> **Material supplied**:
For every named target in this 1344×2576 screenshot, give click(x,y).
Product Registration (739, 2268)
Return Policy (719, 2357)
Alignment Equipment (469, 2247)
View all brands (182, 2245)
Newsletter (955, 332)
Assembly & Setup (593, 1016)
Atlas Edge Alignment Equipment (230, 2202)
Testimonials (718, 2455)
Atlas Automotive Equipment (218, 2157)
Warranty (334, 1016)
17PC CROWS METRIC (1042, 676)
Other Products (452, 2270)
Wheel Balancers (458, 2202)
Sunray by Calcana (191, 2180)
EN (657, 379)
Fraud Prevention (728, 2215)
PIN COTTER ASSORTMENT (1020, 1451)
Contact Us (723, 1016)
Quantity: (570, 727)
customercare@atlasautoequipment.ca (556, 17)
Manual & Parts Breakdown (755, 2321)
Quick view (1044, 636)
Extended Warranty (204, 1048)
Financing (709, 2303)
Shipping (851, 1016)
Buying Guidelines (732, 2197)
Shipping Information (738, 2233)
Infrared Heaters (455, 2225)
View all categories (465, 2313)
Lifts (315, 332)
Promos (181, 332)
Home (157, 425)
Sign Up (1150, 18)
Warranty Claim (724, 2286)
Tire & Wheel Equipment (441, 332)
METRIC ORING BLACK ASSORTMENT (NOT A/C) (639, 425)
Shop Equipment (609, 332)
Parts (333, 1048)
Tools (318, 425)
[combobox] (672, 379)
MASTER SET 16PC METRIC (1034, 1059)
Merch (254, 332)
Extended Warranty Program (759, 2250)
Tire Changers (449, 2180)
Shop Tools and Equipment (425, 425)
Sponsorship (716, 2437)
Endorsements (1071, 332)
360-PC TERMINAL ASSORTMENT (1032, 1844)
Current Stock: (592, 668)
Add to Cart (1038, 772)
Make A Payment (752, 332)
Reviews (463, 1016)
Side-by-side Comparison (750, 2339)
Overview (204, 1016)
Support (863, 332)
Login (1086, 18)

> **Exercise description**:
Could you return every line from the entries above in which the string "Shop" occurs?

> **Response**:
Shop Equipment (609, 332)
Shop Tools and Equipment (425, 425)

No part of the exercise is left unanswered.